Like automakers, CVBs are marketing to specific markets.

The Alexandria CVA, for example, developed a section strictly for meeting planners. Previously, one section addressed meeting planners and tour group planners.

“Part of our concern with the old site was that we were addressing two different markets,” said Lloyd. “We realized we couldn’t address tour groups and meeting planners with the same message.”

The new meeting planner section differs from the leisure section in tone, color scheme and design.

“It looks more businesslike, and it has more information,” said Lloyd. “We learned that planners like to have as much information as they can. A lot of them are planning at 10 o’clock at night. We improved our content a lot.”

Stewart hopes the new website will make it clear that the Pinehurst area, where golf is the best-known attraction, is also good for military meetings and other types of sports competitions.
Pinehurst’s site has specific pages for those meeting segments and others.

On the sports page, planners can choose their sport and see a list of facilities that meet their needs.

“We added an RFP for a sports planner that asks different things than you would ask a meeting planner,” she said.

Scottsdale also developed landing pages for different types of meetings. Doing so makes the site easier to find when planners do Internet searches for venues for specific types of meetings, for example, insurance or medical.

A video for meeting planners was also created. “The video we added speaks directly to meeting planners,” said Kenzer. “The narrator walks us through and shows points of interest, but we don’t spend a lot of time with a feel-good message. The meeting planner video is quick and to the point.”

Streamlined style and function

Whether you are building a car or a website, form and function are primary to good design.

Before it began reworking its website, the Scottsdale CVB studied those of its peers.

It found, in some cases, that CVB websites overreached, going “so far out of the realm of normal that the average user has a hard time understanding how to use them,” said Kenzer. “We realized we should not be trying to teach meeting planners new tricks.”

The bureau’s staff also realized that in simplifying some processes for planners, they would create more work for themselves.

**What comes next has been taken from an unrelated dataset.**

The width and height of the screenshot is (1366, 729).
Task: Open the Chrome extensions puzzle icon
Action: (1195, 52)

“We decided that if they have their  own RFP, they should use it instead of making them answer a bazillion questions,” said Kenzer. “And if our team needs more information, it is a great opportunity for them to call and start the conversation and build camaraderie.

“It is a little more work on our end but leads to a better relationship with the planners overall,” he said.

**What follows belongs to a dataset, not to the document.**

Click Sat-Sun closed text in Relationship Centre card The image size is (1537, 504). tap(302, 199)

On the advice of its Web partner, Simpleview, the Alexandria CVA streamlined its RFP. Simpleview hosts more than 200 CVB websites.

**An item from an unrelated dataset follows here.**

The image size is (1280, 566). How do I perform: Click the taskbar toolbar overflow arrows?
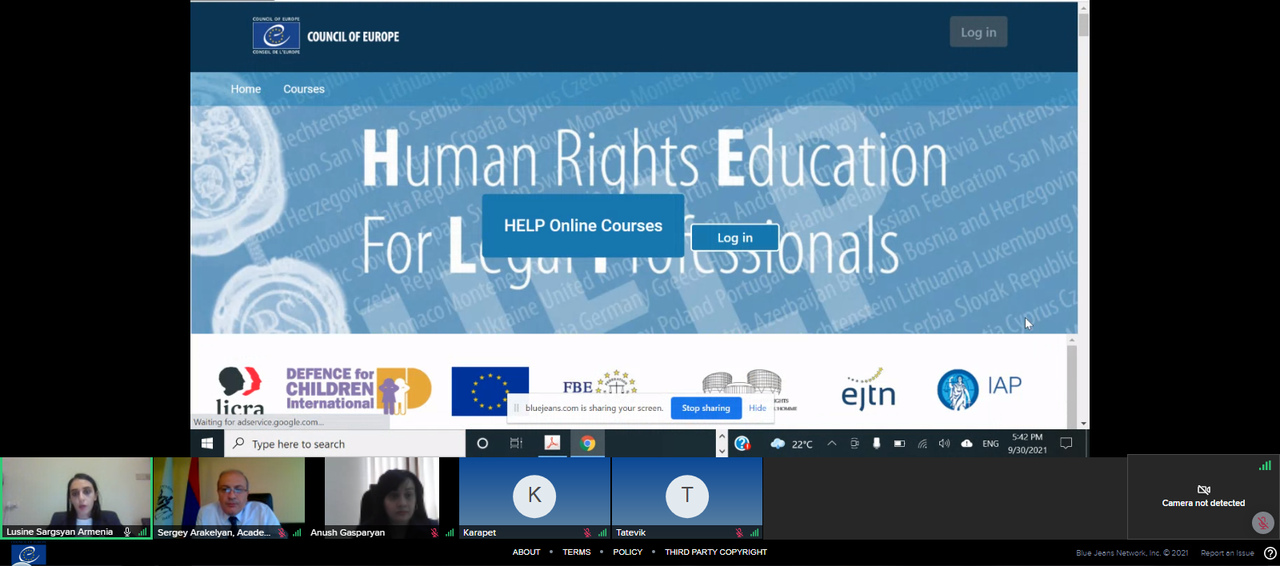click(x=722, y=443)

“There were a lot of required fields, and we opted to let some of them go,” said Lloyd.

Planners can attach their own RFPs, and the bureau makes it a priority to respond immediately when RFPs are posted.

The Pinehurst area bureau also streamlined its RFP.

“Our other one was two or three pages,” Stewart said. “Now, it is very simple. They just click, click, click.”

An evolution

CVBs realize that their websites are a work in progress. They’ll need tuneups and tweaks and, every few years, complete overhauls.

Just months after the new website went live, Alexandria’s Lloyd admitted, “I already have four pages of changes that I want to make. It is continually evolving. Everything changes, and we want to make sure we stay attuned.”